Talking and sharing my perimenopause symptoms is incredibly personal and I have wondered if I am happy to do so but I do believe that my journey to HRT and what has happened to me, what I have found out, might help someone else who is suffering in perimenopause and needs some support and advice during menopause. And with Carol Vorderman all over the papers again this week talking about HRT and how it changed her life, I thought I'd be brave, I do believe we need to be more open about menopause, so here goes ...
When did it start ...
I probably noticed a change in my health around the time I turned 50 although I suspect there had been things going on before that but I had not attributed them to perimenopause - may be from at least age 45?
My symptoms mainly included:
Night sweats (see my post about menopause and wool duvets here)
Occasional hot flushes but this has not been a big issue for me
Brain fog (quite severe at times)
Low mood and anxiety (which got a lot worse)
Much lower alcohol tolerance (I wrote about it here)
What I tried first ...
I went to my GP and she suggested I go for a uterine scan to see what was going on - I'd already had a uterine ablation (removal of the womb lining some years earlier due to heavy periods - although this meant very light or no period, it has since proved to be a bit confusing in working out where I am with my cycle).
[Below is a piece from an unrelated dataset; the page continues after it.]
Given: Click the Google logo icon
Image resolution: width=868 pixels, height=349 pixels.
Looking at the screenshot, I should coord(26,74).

I later on had a blood test but it wasn't felt I needed HRT at that stage.
I struggled on with vague symptoms, I was a bit unsure if it really was menopause related but eventually I went to see a private GP locally and had a chat and some blood tests and she felt I did need some hormones - and this is where the confusion started although I didn't know that at the time. She prescribed bioidentical hormones which I assumed were different/better to what the GP would prescribe (see more later). But I didn't feel they helped and when I went back it meant more bloods tests and more private prescriptions - all getting very expensive so I decided not to continue.
At some point my symptoms must have worsened as I then went back to my own GP who referred me to the specialist menopause GP in the main practice. We had a long chat and she explained that blood test results are not completely accurate as hormones do go up and down during the cycle and can be inaccurate and that a clinical diagnosis post age 45 is best (if pre 45 then it is considered an early-menopause and blood tests are necessary). I did however have blood tests as well. She felt certain my symptoms were menopause and prescribed HRT (oestrogen patches and progesterone tablets). I was prescribed body identical HRT (please see below for more info on bio and body identical).
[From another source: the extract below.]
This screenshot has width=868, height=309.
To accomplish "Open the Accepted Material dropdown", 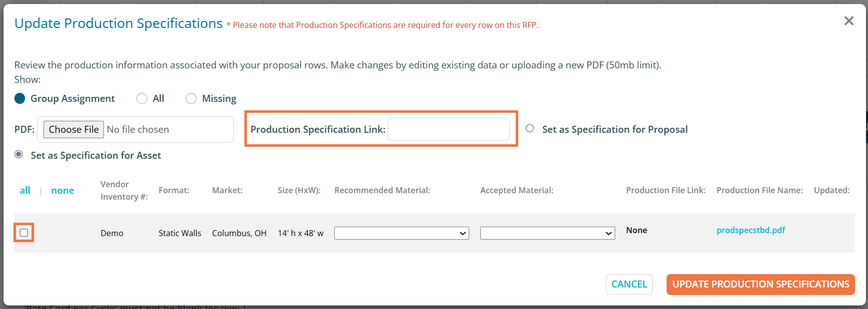I will point(547,233).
If you take oestrogen then you must take progesterone to protect the lining of your womb from building up and causing cancer and this applied to me as well despite the ablation. If you have stopped having periods then you might not need the progesterone.
Just a reminder - you are in perimenopause in the time leading up to the day of your last period. Menopause occurs when you have been period free for one year exactly (so in fact the term menopause only refers to one day). You are then post menopause. Not everyone will have any symptoms and everyone's symptoms are different and vary enormously.
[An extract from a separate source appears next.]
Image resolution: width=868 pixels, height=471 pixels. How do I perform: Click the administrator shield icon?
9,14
Looking back I can't remember if I saw an improvement in symptoms but slowly I started to feel quite unwell - very stressed and anxious, bloated and nauseous. I did some research and realised the progesterone can cause this as well! I spoke to the GP and she changed my prescription for vaginal suppositories as these are more local and less likely to cause a problem. Basically a lot of women are sensitive to progesterone - so do look out for symptoms - more info below.
Off I went again. But I still wasn't convinced I was seeing any benefit. Another blood test showed that my oestrogen was still really low and it was concluded that the patches weren't working for me and the oestrogen was not getting into my system. I changed to oestrogen gel. However, I was still having a problem with the progesterone. I had to take it for 12 days (1st to 12th of every month) but by about day 8 or 9 I was suffering from severe low mood, rage and anxiety. It was awful! The GP explained that I was certainly progesterone sensitive/intolerant but was cautious about reducing the dose down - although I had read that 7 days of 100 mg is possible - I was taking 12 days of 200 mg. I wasn't convinced I was getting enough oestrogen and I wondered if I really needed some testosterone but until we sorted the progesterone my GP was not comfortable with increasing oestrogen and introducing testosterone!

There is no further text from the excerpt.